One quote worth keeping in your head
Paraphrased idea, attributed to John Allspaw: “Blamelessness helps you learn the real reasons systems fail.”
FAQ
1) Why do I get 502 sometimes and 200 other times?
Intermittent 502s usually mean saturation or instability. Saturation: worker pool is sometimes full. Instability: PHP-FPM reloads/crashes, OOM kills, or flaky dependencies.
2) Is a 502 always PHP-FPM’s fault?
No. 502 is produced by the gateway (Cloudflare/Nginx) when the upstream fails. The upstream could be PHP-FPM, but it could also be your origin from Cloudflare’s perspective, or a misconfigured upstream address.
3) What’s the fastest way to know if Cloudflare is involved?
Check headers: server: cloudflare and cf-ray. Then bypass Cloudflare with curl --resolve to test the origin directly.
4) Should I switch Nginx→PHP-FPM from UNIX socket to TCP?
If you’re fighting permissions and deployment tooling, TCP can be simpler to reason about. UNIX sockets are fine and slightly more efficient, but the real win is reliability and clarity, not micro-optimizations.
5) Why does wp-cron.php correlate with 502s?
Because WP-Cron runs scheduled tasks on normal web requests. Under certain traffic patterns, tasks pile up. If tasks are heavy (email sending, API sync), they pin PHP workers and cause queueing.
6) Can caching alone eliminate 502s?
It can reduce the probability dramatically by reducing origin load. But if your uncached endpoints are still slow or your worker pool is unstable, caching won’t save admin, checkout, and API endpoints.
7) I see “max_children reached” but no 502s. Do I care?
Yes. It’s an early warning. You may be hiding the issue with generous timeouts or low traffic. When traffic spikes or a dependency slows down, you’ll pay for it.
8) Why do I get 502 only on large uploads or image operations?
Uploads and image processing can be IO-heavy and CPU-heavy. If PHP execution time is high or temporary disk is full/slow, workers stall. Fix by moving processing off-request, increasing resources, and ensuring disk has space and performance.
9) What if Nginx says “upstream timed out” but PHP-FPM seems idle?
Then “idle” may be misleading: workers may be stuck in uninterruptible IO, or the bottleneck is elsewhere (database locks, DNS stalls, external calls). Use slowlog and check MySQL processlist and system IO wait.
10) Should I restart PHP-FPM when I see 502?
Restarting can be a mitigation if FPM is wedged, but it destroys evidence. Grab logs first, capture current state (service status, error logs, slowlog), then restart if needed.
Conclusion: next steps that prevent the sequel
502s aren’t mysterious.

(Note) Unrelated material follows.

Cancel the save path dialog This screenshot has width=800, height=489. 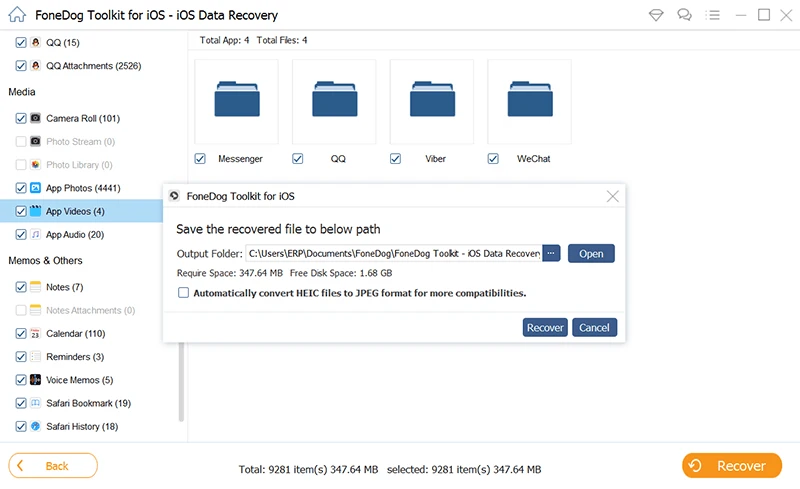coord(594,327)
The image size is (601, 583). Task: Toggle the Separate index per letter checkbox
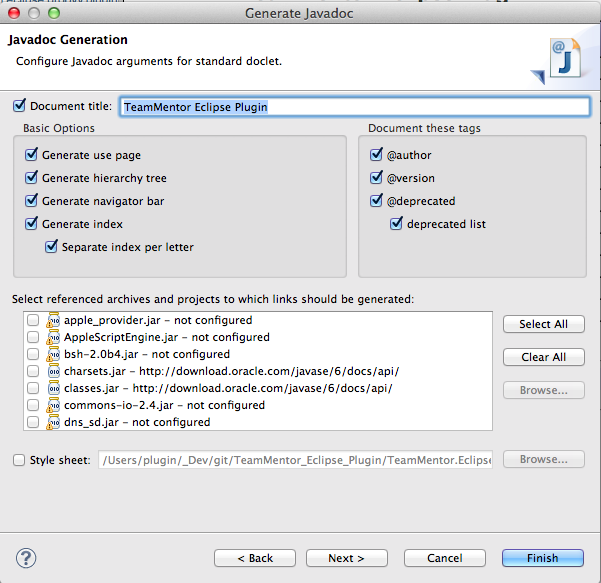pyautogui.click(x=52, y=247)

They’re specific: a proxy didn’t get a valid upstream response. Your job is to name the failed handoff, then fix the reason it failed.
Next steps I’d actually do in production:
- Instrument for evidence: enable PHP-FPM slowlog, keep Nginx error logs clean and rotated, and log request IDs.
- Build a fast triage routine: headers → bypass edge → Nginx upstream error → FPM health → system pressure → slowlog.
- Fix the real bottleneck: slow plugin paths, database stalls, disk pressure, or unstable PHP extensions.
- Tune last, based on measurements: set FPM workers based on RSS and CPU, not hope.
- Make failure safe: strict external API timeouts, caching, graceful degradation, and sane rate limits on abusive endpoints.